Return every one of the entries below verbatim, leaving out the pictures.

————

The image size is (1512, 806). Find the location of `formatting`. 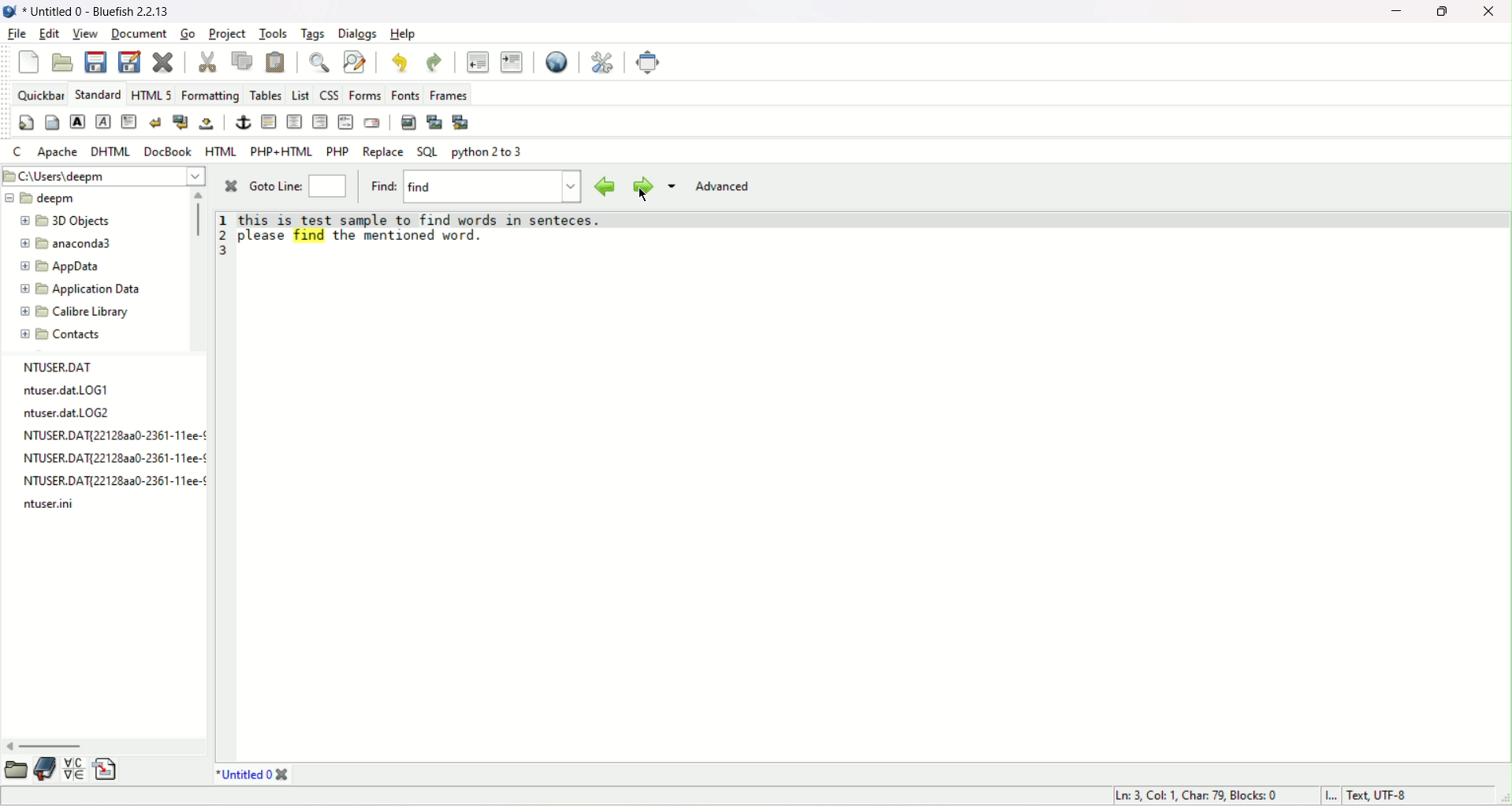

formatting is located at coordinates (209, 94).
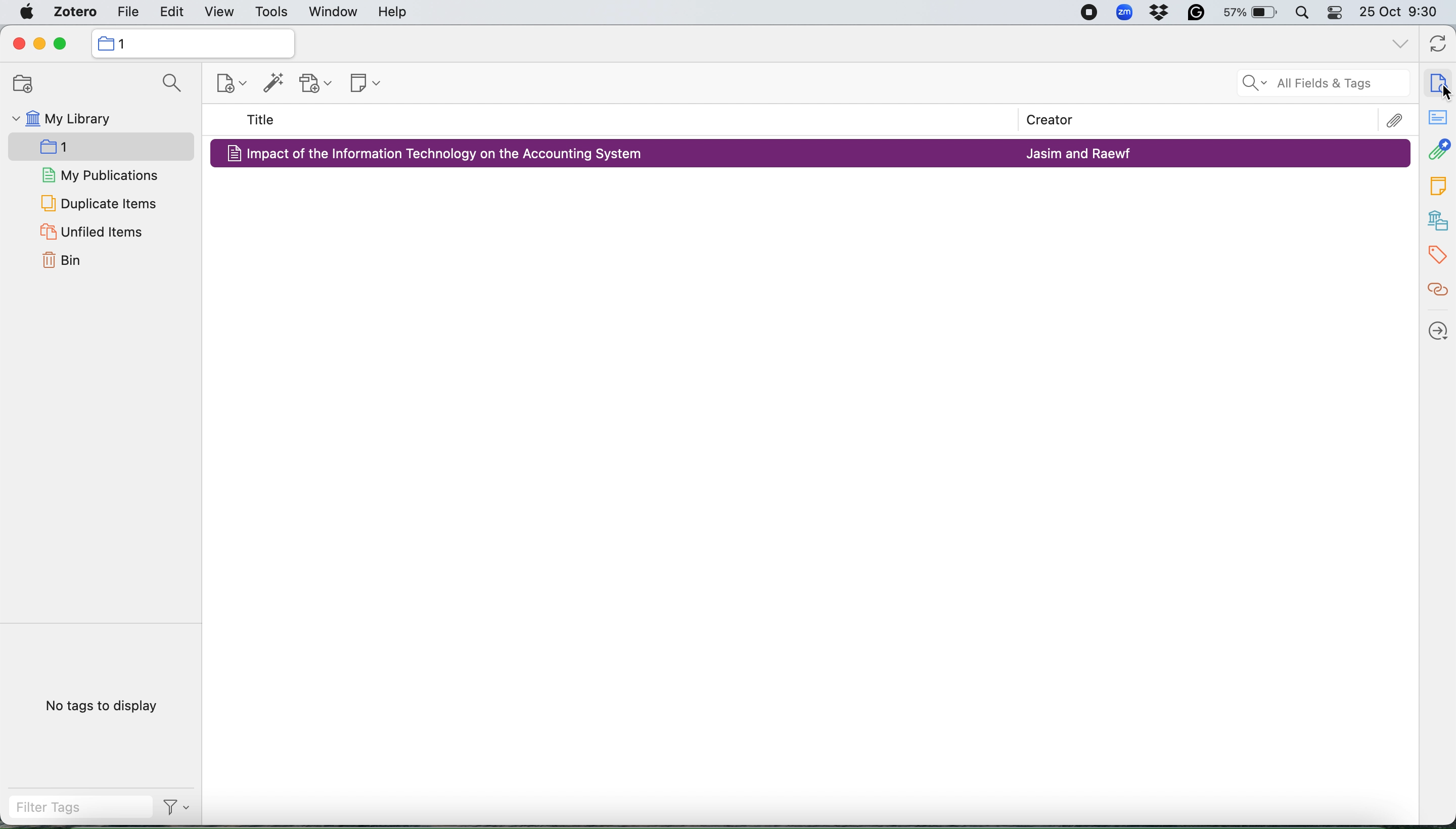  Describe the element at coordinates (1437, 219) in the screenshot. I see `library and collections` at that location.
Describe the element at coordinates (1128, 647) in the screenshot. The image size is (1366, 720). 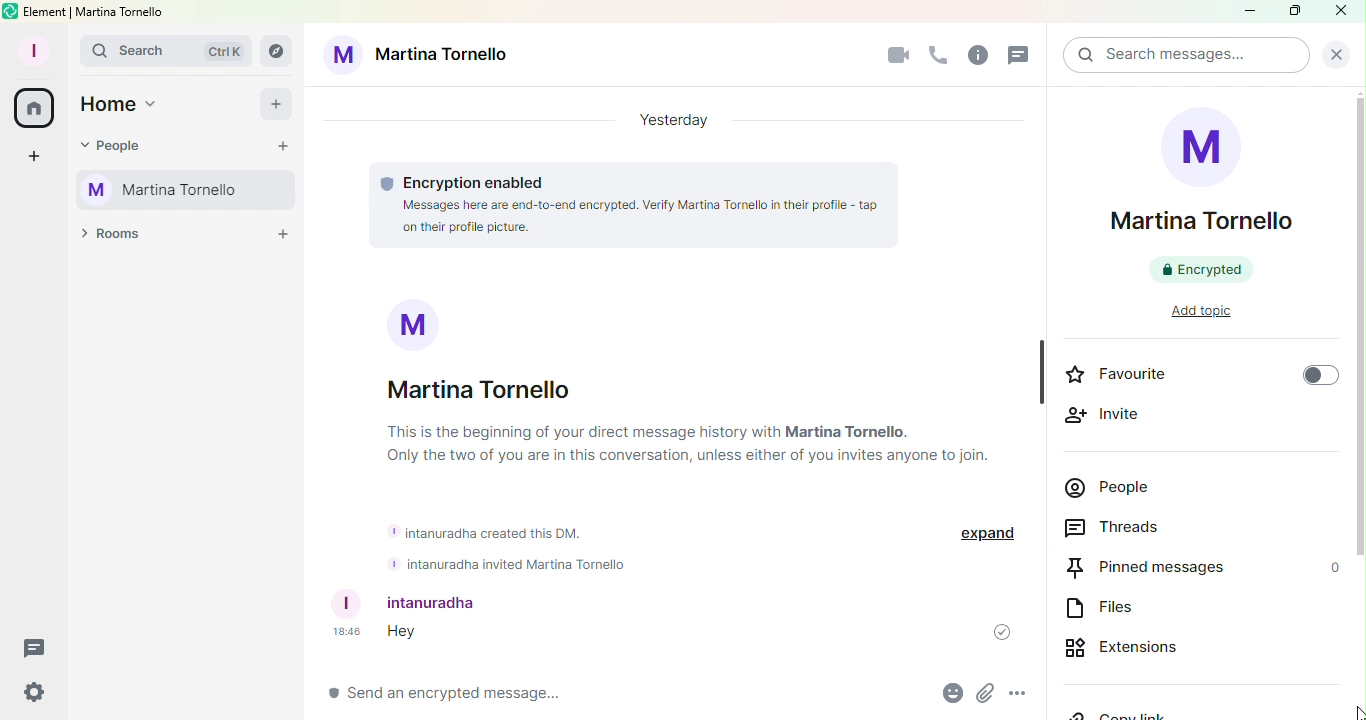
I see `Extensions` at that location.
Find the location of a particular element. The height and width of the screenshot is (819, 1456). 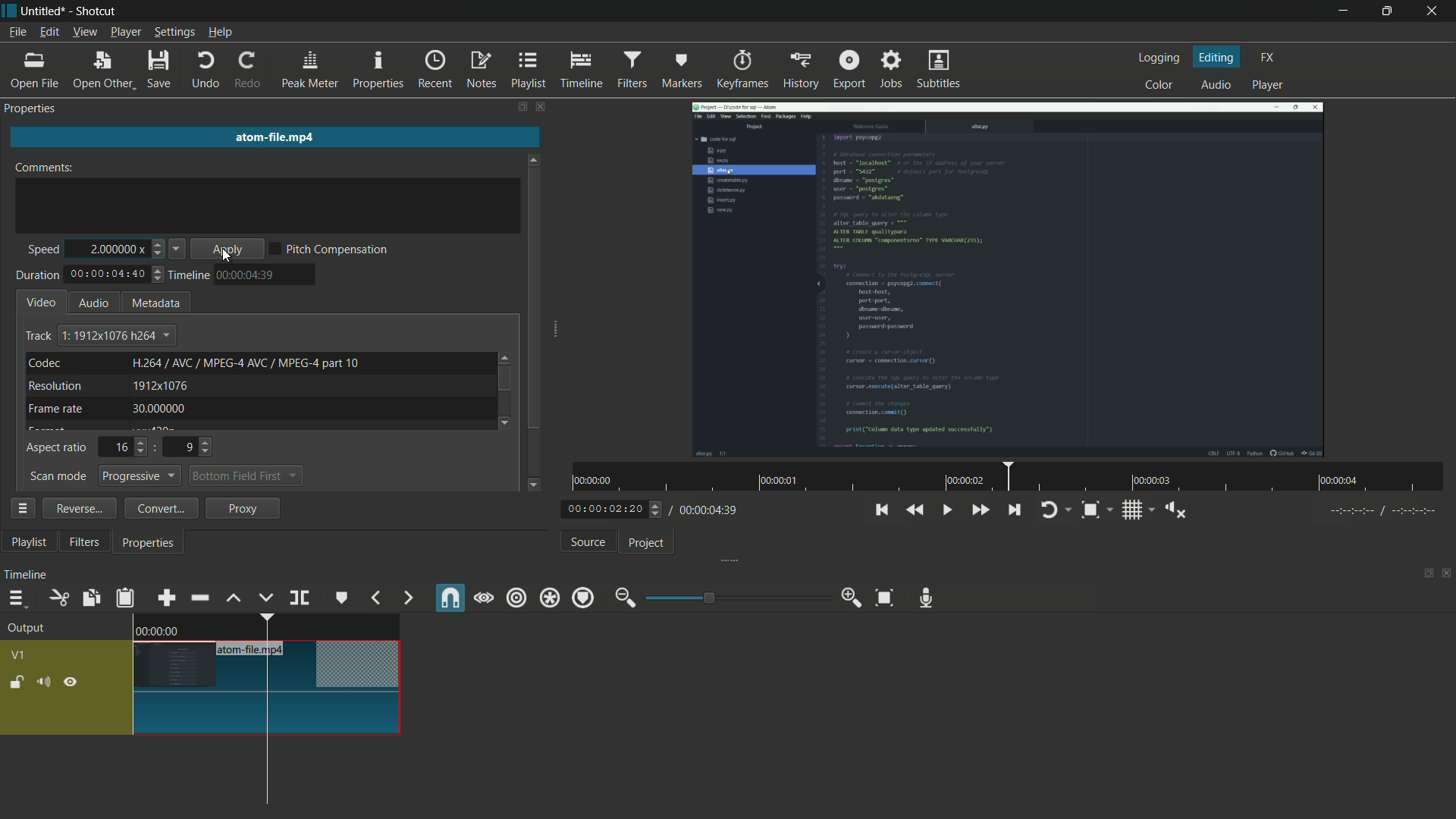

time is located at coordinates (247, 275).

————

RESULT OF THE TASK:
The image size is (1512, 806). Find the location of `formatting`. 

formatting is located at coordinates (209, 94).
  Describe the element at coordinates (1437, 219) in the screenshot. I see `library and collections` at that location.
Describe the element at coordinates (1128, 647) in the screenshot. The image size is (1366, 720). 
I see `Extensions` at that location.
Find the location of a particular element. The height and width of the screenshot is (819, 1456). 

time is located at coordinates (247, 275).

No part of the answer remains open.